Johann Zarco, Team LCR Honda
写真:: Gold and Goose Photography / Getty Images
5月のMotoGPカタルニアGPでクラッシュし怪我を負ったLCRのヨハン・ザルコ。彼はこのクラッシュで、次回出走レースでダブルロングラップペナルティを科された。
カタルニアGPではペドロ・アコスタ(KTM)のマシントラブルから起きたアレックス・マルケス(グレシーニ)の大クラッシュによりレースは中盤で赤旗となった。その後の再スタートでもアクシデントは続き、スタート直後にヨハン・ザルコがルカ・マリーニ(ホンダ)とフランチェスコ・バニャイヤ(ドゥカティ)を巻き込むクラッシュを引き起こしてしまった。
この事故ではザルコが主に右膝の靭帯を中心とした怪我を負っており、彼はまだ回復途上で欠場が続いている。
そしてこのザルコの起こしたクラッシュは、当初から審議対象となっていた。最近になりオンラインでヒアリングが行なわれ、ザルコにとって復帰戦となる次回出走レースでのダブルロングラップペナルティという裁定が下った。
なおザルコは当時の状況を振り返り、アコスタとマルケスのクラッシュで発生したデブリが当たっており、再スタートに臨める状態ではなかったとも語っている。この点については、再スタートに関する判断をアドレナリンが多く放出されているライダーに任せるべきではないという声も出ている。

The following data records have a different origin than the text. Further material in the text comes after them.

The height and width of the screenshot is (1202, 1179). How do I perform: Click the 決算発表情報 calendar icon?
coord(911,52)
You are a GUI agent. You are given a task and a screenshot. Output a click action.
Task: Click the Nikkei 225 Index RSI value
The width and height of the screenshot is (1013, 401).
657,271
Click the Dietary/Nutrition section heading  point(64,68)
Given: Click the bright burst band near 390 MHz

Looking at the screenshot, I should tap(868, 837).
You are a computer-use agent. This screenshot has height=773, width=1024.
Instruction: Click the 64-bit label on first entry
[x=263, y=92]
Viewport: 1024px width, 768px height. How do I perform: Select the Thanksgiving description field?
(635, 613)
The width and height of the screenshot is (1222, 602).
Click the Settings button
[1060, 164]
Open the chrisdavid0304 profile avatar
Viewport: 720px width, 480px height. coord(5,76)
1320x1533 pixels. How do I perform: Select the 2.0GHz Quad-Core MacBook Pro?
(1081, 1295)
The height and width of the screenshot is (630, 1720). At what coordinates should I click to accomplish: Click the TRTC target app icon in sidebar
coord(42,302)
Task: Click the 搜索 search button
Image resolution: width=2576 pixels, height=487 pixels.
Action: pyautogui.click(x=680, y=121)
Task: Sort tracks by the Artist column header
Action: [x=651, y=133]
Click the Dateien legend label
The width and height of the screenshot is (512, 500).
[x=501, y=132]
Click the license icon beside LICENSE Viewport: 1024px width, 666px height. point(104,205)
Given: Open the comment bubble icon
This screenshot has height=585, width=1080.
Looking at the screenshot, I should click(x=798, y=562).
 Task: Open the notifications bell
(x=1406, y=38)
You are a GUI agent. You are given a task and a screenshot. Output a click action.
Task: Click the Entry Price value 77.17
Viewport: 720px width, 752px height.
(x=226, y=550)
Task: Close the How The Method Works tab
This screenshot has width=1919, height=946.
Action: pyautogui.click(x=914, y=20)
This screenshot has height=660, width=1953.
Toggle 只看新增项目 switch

スチュワードはペナルティについて次のように記している。
「2026年5月17日14時53分20秒、MotoGPカタルニアGP決勝レースのターン1において、ルカ・マリーニおよびフランチェスコ・バニャイヤを巻き込むクラッシュを引き起こした。この行為はMotoGP競技者およびチームに対する特別指示に違反しており、FIM世界選手権規則第1.21.2条に抵触する」
「チームに通達されているペナルティプロトコルに基づき、この事案は『MGP-CC5:レーススタート/オープニングラップ』とみなされる。これは複数のライダーに危険な状況を生じさせ、またはクラッシュを引き起こす行為を指している」
なおザルコは当初、膝の手術が必要と判断され、手術を行える状態となるまで待っていた。しかし改めて状態が評価され、その回復具合から手術なしで復帰を目指す方針となり、現在は夏休み後の9月のレースで復帰することを目指している。